- **Excerpts from a dataset**:
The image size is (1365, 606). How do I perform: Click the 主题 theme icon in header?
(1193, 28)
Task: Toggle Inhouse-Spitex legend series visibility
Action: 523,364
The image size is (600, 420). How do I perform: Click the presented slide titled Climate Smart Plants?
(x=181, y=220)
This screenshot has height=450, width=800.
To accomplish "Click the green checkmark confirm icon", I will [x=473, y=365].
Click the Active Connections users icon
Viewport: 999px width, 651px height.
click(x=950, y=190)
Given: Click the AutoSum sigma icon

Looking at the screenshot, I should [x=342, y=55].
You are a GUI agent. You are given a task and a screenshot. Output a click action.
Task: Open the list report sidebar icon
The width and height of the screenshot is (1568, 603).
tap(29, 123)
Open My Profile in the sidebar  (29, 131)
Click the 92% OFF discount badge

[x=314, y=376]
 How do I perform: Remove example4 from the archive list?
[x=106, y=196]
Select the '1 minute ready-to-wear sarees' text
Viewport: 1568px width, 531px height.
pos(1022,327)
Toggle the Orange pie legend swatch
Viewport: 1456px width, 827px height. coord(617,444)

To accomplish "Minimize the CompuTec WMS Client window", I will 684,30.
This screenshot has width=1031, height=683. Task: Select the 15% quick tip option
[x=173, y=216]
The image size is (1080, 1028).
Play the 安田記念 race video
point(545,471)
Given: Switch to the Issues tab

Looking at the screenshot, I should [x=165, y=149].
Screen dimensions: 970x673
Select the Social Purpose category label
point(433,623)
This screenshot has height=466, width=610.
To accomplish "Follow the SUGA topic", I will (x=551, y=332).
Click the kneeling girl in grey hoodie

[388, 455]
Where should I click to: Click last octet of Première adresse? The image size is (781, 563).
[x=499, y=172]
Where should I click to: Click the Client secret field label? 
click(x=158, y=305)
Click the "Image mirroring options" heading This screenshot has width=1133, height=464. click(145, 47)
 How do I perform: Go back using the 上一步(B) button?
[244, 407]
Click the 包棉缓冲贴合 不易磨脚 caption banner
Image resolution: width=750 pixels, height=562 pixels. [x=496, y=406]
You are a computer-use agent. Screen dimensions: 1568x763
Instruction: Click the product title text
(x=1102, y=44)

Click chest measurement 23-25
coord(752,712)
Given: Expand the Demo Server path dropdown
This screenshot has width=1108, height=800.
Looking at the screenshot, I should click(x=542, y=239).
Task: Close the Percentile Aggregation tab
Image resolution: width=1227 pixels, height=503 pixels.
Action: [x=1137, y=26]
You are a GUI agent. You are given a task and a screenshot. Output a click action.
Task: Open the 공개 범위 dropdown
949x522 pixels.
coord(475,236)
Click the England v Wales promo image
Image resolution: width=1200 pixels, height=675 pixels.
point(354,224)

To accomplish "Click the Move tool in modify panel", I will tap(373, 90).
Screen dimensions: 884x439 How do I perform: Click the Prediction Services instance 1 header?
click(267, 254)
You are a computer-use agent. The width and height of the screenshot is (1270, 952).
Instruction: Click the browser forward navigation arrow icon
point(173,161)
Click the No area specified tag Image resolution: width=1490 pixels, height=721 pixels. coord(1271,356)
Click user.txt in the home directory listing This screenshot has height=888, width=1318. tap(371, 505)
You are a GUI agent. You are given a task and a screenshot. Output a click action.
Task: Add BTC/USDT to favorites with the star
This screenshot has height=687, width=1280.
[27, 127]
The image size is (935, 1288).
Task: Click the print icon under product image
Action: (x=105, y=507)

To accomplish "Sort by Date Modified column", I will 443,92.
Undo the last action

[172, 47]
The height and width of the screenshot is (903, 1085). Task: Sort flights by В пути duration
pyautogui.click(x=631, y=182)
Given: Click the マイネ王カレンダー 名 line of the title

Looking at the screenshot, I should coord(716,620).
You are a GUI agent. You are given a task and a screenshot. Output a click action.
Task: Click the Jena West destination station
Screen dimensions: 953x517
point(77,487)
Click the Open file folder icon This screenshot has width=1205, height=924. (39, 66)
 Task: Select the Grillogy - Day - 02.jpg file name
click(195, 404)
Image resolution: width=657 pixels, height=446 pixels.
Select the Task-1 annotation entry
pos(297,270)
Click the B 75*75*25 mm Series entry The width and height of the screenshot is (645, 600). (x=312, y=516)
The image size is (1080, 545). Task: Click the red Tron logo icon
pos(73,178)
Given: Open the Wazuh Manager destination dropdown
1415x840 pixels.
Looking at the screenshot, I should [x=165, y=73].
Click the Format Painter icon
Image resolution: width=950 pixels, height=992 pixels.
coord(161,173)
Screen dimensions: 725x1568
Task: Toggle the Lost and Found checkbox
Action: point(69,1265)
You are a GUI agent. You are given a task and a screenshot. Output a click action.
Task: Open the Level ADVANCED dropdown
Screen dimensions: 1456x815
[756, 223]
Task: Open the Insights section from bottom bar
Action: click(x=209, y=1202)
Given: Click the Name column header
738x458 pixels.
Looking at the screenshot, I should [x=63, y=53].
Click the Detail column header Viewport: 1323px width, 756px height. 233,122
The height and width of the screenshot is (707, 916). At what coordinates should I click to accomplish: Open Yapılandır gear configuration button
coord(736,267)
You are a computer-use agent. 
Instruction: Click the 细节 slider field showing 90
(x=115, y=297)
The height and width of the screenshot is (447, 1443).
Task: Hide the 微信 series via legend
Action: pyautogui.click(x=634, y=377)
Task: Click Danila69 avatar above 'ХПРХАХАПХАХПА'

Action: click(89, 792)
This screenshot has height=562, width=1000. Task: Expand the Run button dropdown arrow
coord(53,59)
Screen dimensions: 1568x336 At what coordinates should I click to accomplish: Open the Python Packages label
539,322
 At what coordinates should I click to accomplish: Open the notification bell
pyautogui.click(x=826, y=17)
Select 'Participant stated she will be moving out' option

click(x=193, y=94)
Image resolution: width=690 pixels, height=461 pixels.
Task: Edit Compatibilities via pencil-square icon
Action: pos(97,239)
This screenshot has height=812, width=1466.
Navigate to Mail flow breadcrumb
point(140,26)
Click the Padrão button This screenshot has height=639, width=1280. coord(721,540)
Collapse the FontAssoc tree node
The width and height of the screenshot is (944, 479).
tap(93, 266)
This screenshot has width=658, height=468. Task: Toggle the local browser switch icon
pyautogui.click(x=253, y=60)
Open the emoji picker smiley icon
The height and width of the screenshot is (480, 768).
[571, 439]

- **ACTION ITEM**:
Print all the entries exactly as written.

- **EXPECTED OUTPUT**:
The image size is (1365, 606). How do I perform: Click the 主题 theme icon in header?
(1193, 28)
Task: Toggle Inhouse-Spitex legend series visibility
Action: 523,364
The image size is (600, 420). How do I perform: Click the presented slide titled Climate Smart Plants?
(x=181, y=220)
This screenshot has height=450, width=800.
To accomplish "Click the green checkmark confirm icon", I will [x=473, y=365].
Click the Active Connections users icon
Viewport: 999px width, 651px height.
click(x=950, y=190)
Given: Click the AutoSum sigma icon

Looking at the screenshot, I should [x=342, y=55].
You are a GUI agent. You are given a task and a screenshot. Output a click action.
Task: Open the list report sidebar icon
The width and height of the screenshot is (1568, 603).
tap(29, 123)
Open My Profile in the sidebar  (29, 131)
Click the 92% OFF discount badge

[x=314, y=376]
 How do I perform: Remove example4 from the archive list?
[x=106, y=196]
Select the '1 minute ready-to-wear sarees' text
Viewport: 1568px width, 531px height.
pos(1022,327)
Toggle the Orange pie legend swatch
Viewport: 1456px width, 827px height. coord(617,444)

To accomplish "Minimize the CompuTec WMS Client window", I will 684,30.
This screenshot has width=1031, height=683. Task: Select the 15% quick tip option
[x=173, y=216]
The image size is (1080, 1028).
Play the 安田記念 race video
point(545,471)
Given: Switch to the Issues tab

Looking at the screenshot, I should [x=165, y=149].
Screen dimensions: 970x673
Select the Social Purpose category label
point(433,623)
This screenshot has height=466, width=610.
To accomplish "Follow the SUGA topic", I will (x=551, y=332).
Click the kneeling girl in grey hoodie

[388, 455]
Where should I click to: Click last octet of Première adresse? The image size is (781, 563).
[x=499, y=172]
Where should I click to: Click the Client secret field label? 
click(x=158, y=305)
Click the "Image mirroring options" heading This screenshot has width=1133, height=464. click(145, 47)
 How do I perform: Go back using the 上一步(B) button?
[244, 407]
Click the 包棉缓冲贴合 不易磨脚 caption banner
Image resolution: width=750 pixels, height=562 pixels. [x=496, y=406]
You are a computer-use agent. Screen dimensions: 1568x763
Instruction: Click the product title text
(x=1102, y=44)

Click chest measurement 23-25
coord(752,712)
Given: Expand the Demo Server path dropdown
This screenshot has width=1108, height=800.
Looking at the screenshot, I should click(x=542, y=239).
Task: Close the Percentile Aggregation tab
Image resolution: width=1227 pixels, height=503 pixels.
Action: [x=1137, y=26]
You are a GUI agent. You are given a task and a screenshot. Output a click action.
Task: Open the 공개 범위 dropdown
949x522 pixels.
coord(475,236)
Click the England v Wales promo image
Image resolution: width=1200 pixels, height=675 pixels.
point(354,224)

To accomplish "Click the Move tool in modify panel", I will tap(373, 90).
Screen dimensions: 884x439 How do I perform: Click the Prediction Services instance 1 header?
click(267, 254)
You are a computer-use agent. The width and height of the screenshot is (1270, 952).
Instruction: Click the browser forward navigation arrow icon
point(173,161)
Click the No area specified tag Image resolution: width=1490 pixels, height=721 pixels. coord(1271,356)
Click user.txt in the home directory listing This screenshot has height=888, width=1318. tap(371, 505)
You are a GUI agent. You are given a task and a screenshot. Output a click action.
Task: Add BTC/USDT to favorites with the star
This screenshot has height=687, width=1280.
[27, 127]
The image size is (935, 1288).
Task: Click the print icon under product image
Action: (x=105, y=507)

To accomplish "Sort by Date Modified column", I will 443,92.
Undo the last action

[172, 47]
The height and width of the screenshot is (903, 1085). Task: Sort flights by В пути duration
pyautogui.click(x=631, y=182)
Given: Click the マイネ王カレンダー 名 line of the title

Looking at the screenshot, I should coord(716,620).
You are a GUI agent. You are given a task and a screenshot. Output a click action.
Task: Click the Jena West destination station
Screen dimensions: 953x517
point(77,487)
Click the Open file folder icon This screenshot has width=1205, height=924. (39, 66)
 Task: Select the Grillogy - Day - 02.jpg file name
click(195, 404)
Image resolution: width=657 pixels, height=446 pixels.
Select the Task-1 annotation entry
pos(297,270)
Click the B 75*75*25 mm Series entry The width and height of the screenshot is (645, 600). (x=312, y=516)
The image size is (1080, 545). Task: Click the red Tron logo icon
pos(73,178)
Given: Open the Wazuh Manager destination dropdown
1415x840 pixels.
Looking at the screenshot, I should [x=165, y=73].
Click the Format Painter icon
Image resolution: width=950 pixels, height=992 pixels.
coord(161,173)
Screen dimensions: 725x1568
Task: Toggle the Lost and Found checkbox
Action: point(69,1265)
You are a GUI agent. You are given a task and a screenshot. Output a click action.
Task: Open the Level ADVANCED dropdown
Screen dimensions: 1456x815
[756, 223]
Task: Open the Insights section from bottom bar
Action: click(x=209, y=1202)
Given: Click the Name column header
738x458 pixels.
Looking at the screenshot, I should [x=63, y=53].
Click the Detail column header Viewport: 1323px width, 756px height. 233,122
The height and width of the screenshot is (707, 916). At what coordinates should I click to accomplish: Open Yapılandır gear configuration button
coord(736,267)
You are a computer-use agent. 
Instruction: Click the 细节 slider field showing 90
(x=115, y=297)
The height and width of the screenshot is (447, 1443).
Task: Hide the 微信 series via legend
Action: pyautogui.click(x=634, y=377)
Task: Click Danila69 avatar above 'ХПРХАХАПХАХПА'

Action: click(89, 792)
This screenshot has height=562, width=1000. Task: Expand the Run button dropdown arrow
coord(53,59)
Screen dimensions: 1568x336 At what coordinates should I click to accomplish: Open the Python Packages label
539,322
 At what coordinates should I click to accomplish: Open the notification bell
pyautogui.click(x=826, y=17)
Select 'Participant stated she will be moving out' option

click(x=193, y=94)
Image resolution: width=690 pixels, height=461 pixels.
Task: Edit Compatibilities via pencil-square icon
Action: pos(97,239)
This screenshot has height=812, width=1466.
Navigate to Mail flow breadcrumb
point(140,26)
Click the Padrão button This screenshot has height=639, width=1280. coord(721,540)
Collapse the FontAssoc tree node
The width and height of the screenshot is (944, 479).
tap(93, 266)
This screenshot has width=658, height=468. Task: Toggle the local browser switch icon
pyautogui.click(x=253, y=60)
Open the emoji picker smiley icon
The height and width of the screenshot is (480, 768).
[571, 439]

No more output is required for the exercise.